The other scenes in which Hannah Arendt is thinking, reflecting or contemplating show her sitting against the window of the house in upstate NY. Fixing her gaze on the glass, she smokes and thinks. Once again, nothing much seems to be happening, yet we know that Arendt is producing thoughts. These various scenes illustrate Heidegger's idea on thinking: 

"Thinking acts insofar as it thinks. Such action is presumably the simplest and at the same time the highest, because it concerns the relation of Being to man. But all working or effecting lies in Being and is directed toward beings. Thinking, in contrast, lets itself be claimed by Being so that it can say the truth of Being. Thinking accomplishes this letting." Then, he concludes: "Thinking is engagement by Being for Being" (217-8).

It seems to me that von Trotta's recreation of Hannah Arendt's thinking moments dramatize Heidegger's own ideas on thinking: thinking's autonomous validity is perched on thinking itself as it connects  person to Being. It seems that for von Trotta thinking also bears the aesthetic of dying or death, a quietude of body and mind that nears the appearance of death itself. In other words, these scenes suggest that there is an actual loss that comes with thinking, a destruction of self. Only under such conditions of destruction, loss and death, can thinking connect person to Being.     

6.24.2013

Thinking (as) philosophy

I would like to follow up on some brief, unfinished reflections I laid out in the previous post, in which I discussed how the cinematic representation of thinking signifies more poeisis than praxis.  Here I would like to take a step away from the film per se to discuss instead how thinking is theorized and aestheticized in the film. To avoid an inconveniently long text, the post will consist of two or three parts. 

In "Letter on Humanism" Heidegger notes that "Thinking accomplishes the relation of Being to the essence of man. It does not make or cause the relation. It does not make or cause the relation. Thinking brings this relation to Being solely as something handed over to it from Being. Such offering consists in the fact that in thinking Being comes to language. Language is the house of Being. In its home man dwells" (Basic Writings 217).

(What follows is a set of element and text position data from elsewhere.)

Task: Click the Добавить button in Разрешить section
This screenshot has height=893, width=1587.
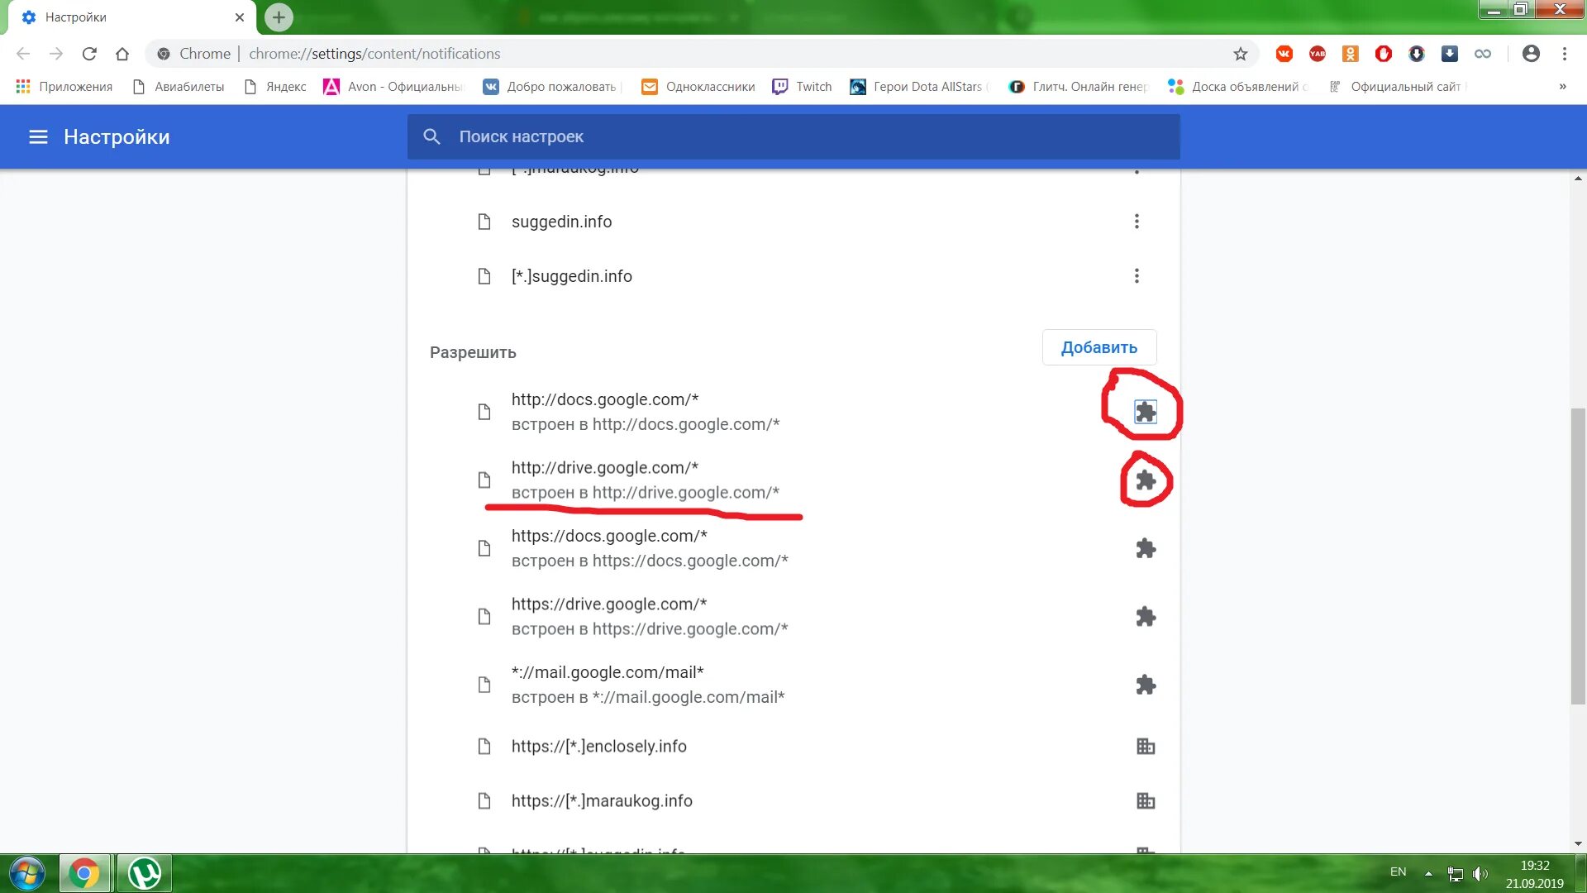Action: pyautogui.click(x=1100, y=346)
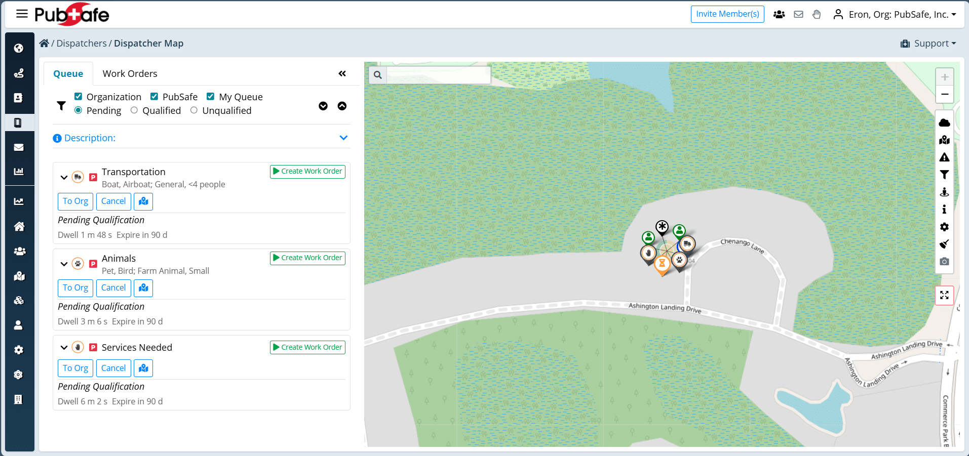
Task: Click Invite Member(s) button
Action: (727, 14)
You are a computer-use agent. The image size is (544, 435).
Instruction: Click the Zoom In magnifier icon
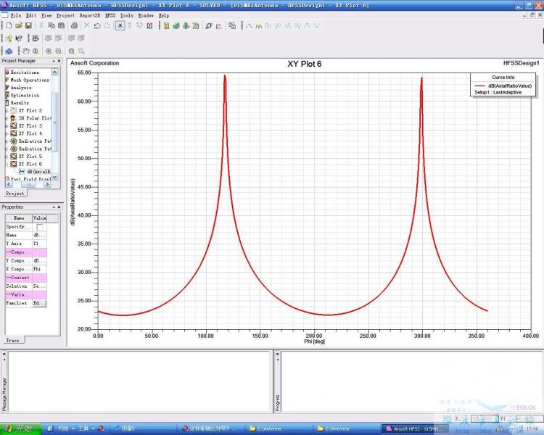point(49,51)
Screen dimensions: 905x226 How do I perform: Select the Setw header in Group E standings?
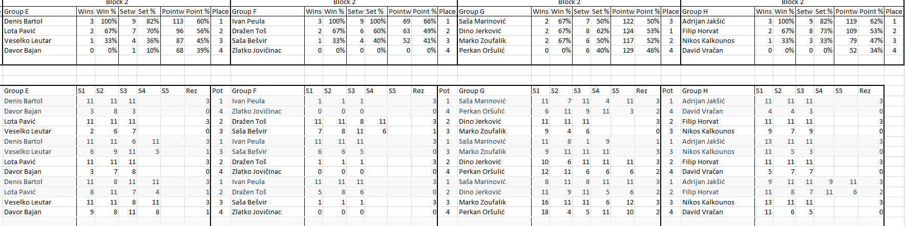click(128, 11)
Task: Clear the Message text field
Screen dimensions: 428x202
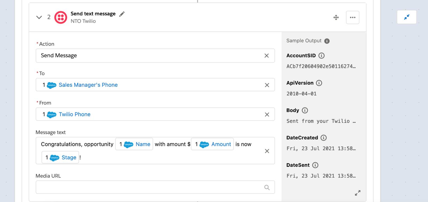Action: click(267, 151)
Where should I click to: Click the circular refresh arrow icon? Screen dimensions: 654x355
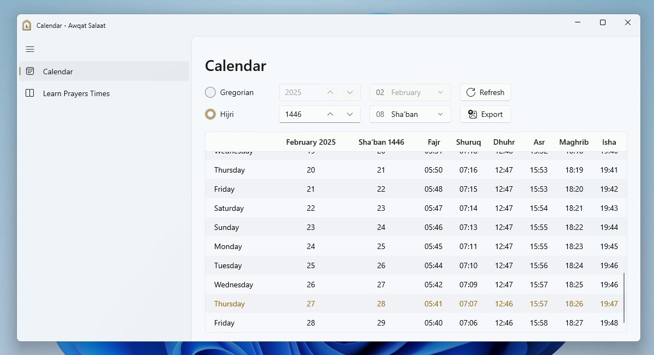click(x=470, y=92)
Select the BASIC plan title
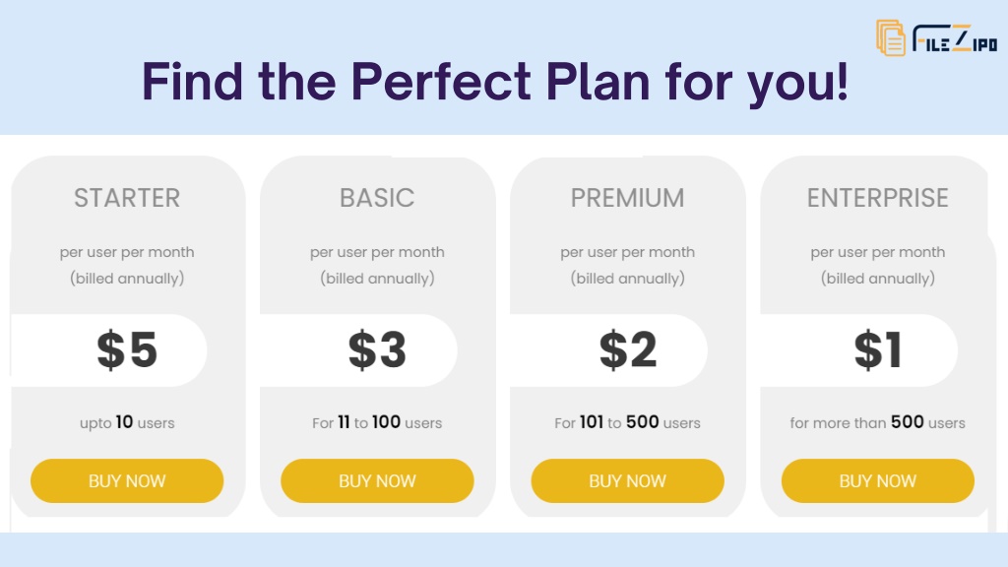The height and width of the screenshot is (567, 1008). point(377,198)
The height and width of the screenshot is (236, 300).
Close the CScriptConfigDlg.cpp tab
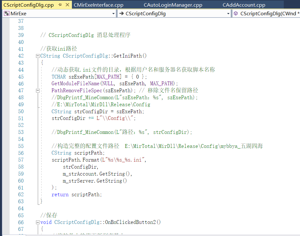click(67, 5)
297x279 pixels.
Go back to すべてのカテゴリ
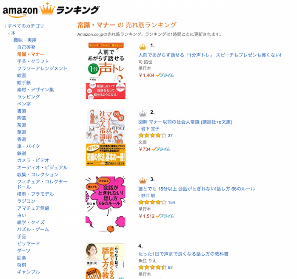(26, 26)
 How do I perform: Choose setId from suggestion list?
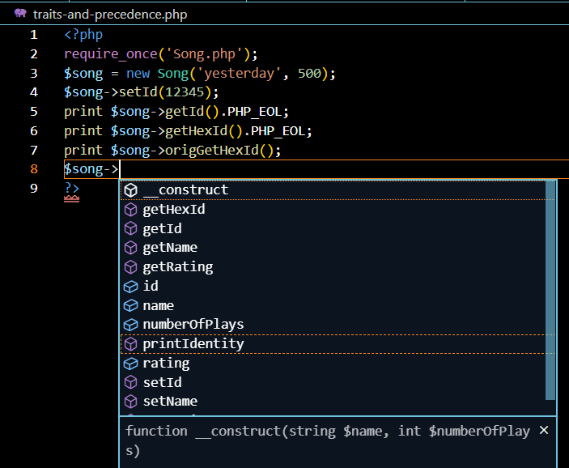162,382
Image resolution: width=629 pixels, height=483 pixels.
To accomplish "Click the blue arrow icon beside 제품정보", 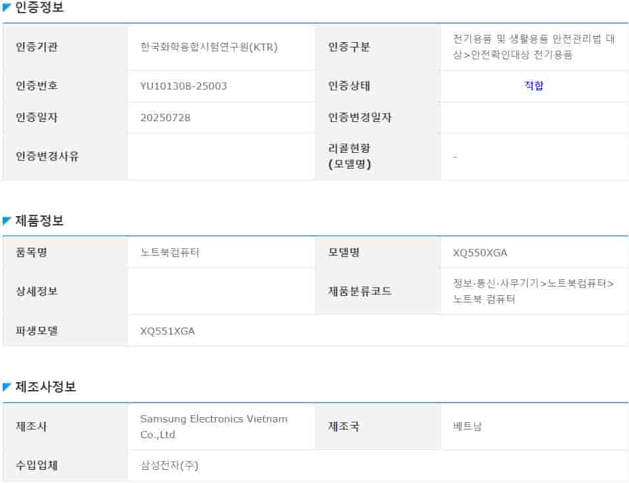I will 7,221.
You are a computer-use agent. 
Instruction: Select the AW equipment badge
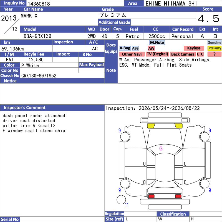click(151, 48)
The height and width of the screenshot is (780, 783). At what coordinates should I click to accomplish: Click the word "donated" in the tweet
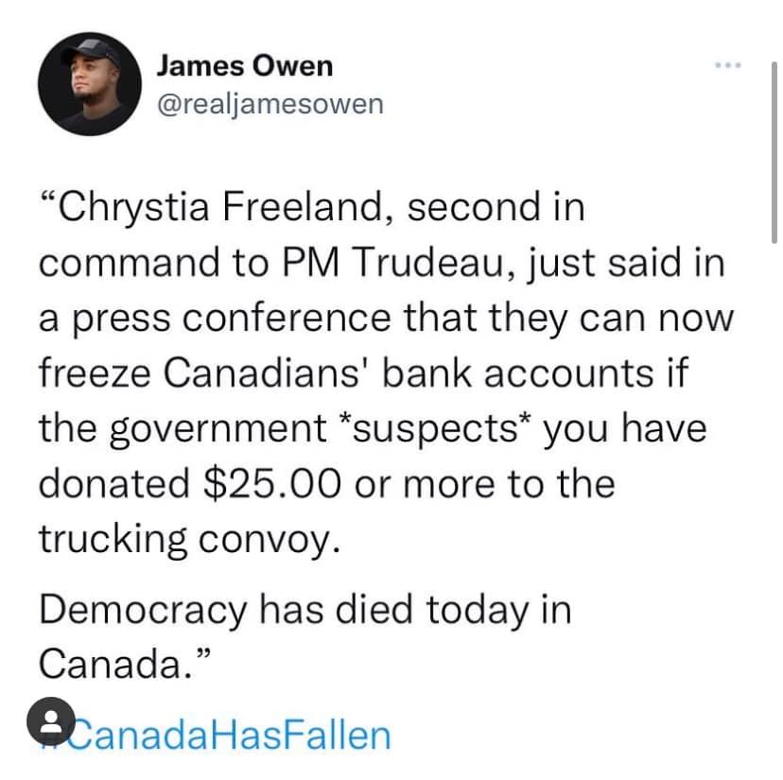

Heidegger continues to explain that, whereas Plato and Aristotle viewed thinking as techne, "a process of reflection in service to doing and making" his text proposes a way of understanding reflection "from the perspective of praxis and poeisis" (218). Thus Heidegger insists that, taken as such thinking is not necessarily practical. He goes so far as to regard "The characterization of thinking as theoria and the determination of known as theoretical behavior" as a reactionary position that attempts "to rescue thinking and preserve its autonomy over against acting and doing" (218).    

For Heidegger, the need to press argumentative exigency upon the autonomy of thinking apart from that of acting and doing stems from philosophy's ongoing struggle to legitimate itself vis-a-vis the solid standing of the sciences, to which truth and logic are immediately attributed. Philosophy justifies itself and its main activity by stressing the fact that thinking is not structurally tied in to action or deed, nor it is merely a premature phase that becomes fulfilled upon the subsequent completion of acting and doing. Heidegger's explanation for rejecting this reactive attempt to think philosophy's position always in relation to that of the sciences centers on the following point:    

"Thinking does not become action only because some effect issues from it or because it is applied. Thinking acts insofar as it thinks. Such action is presumably the simplest and at the same time the highest, because it concerns the relation of Being to man" (217).

Heidegger's essay carries the implication that philosophy should examine thinking at the heart of philosophy while firmly sustaining that philosophical thinking is not unscientific for not being science. And to show that it is not unscientific does not mean that it ought to be discursively and methodologically scientistic. The tragic consequence of failing to dislodge philosophical thinking from the imperious place of the sciences would be, Heidegger specifies, that "Being, as the element of thinking, is abandoned by the technical interpretation of thinking" (219).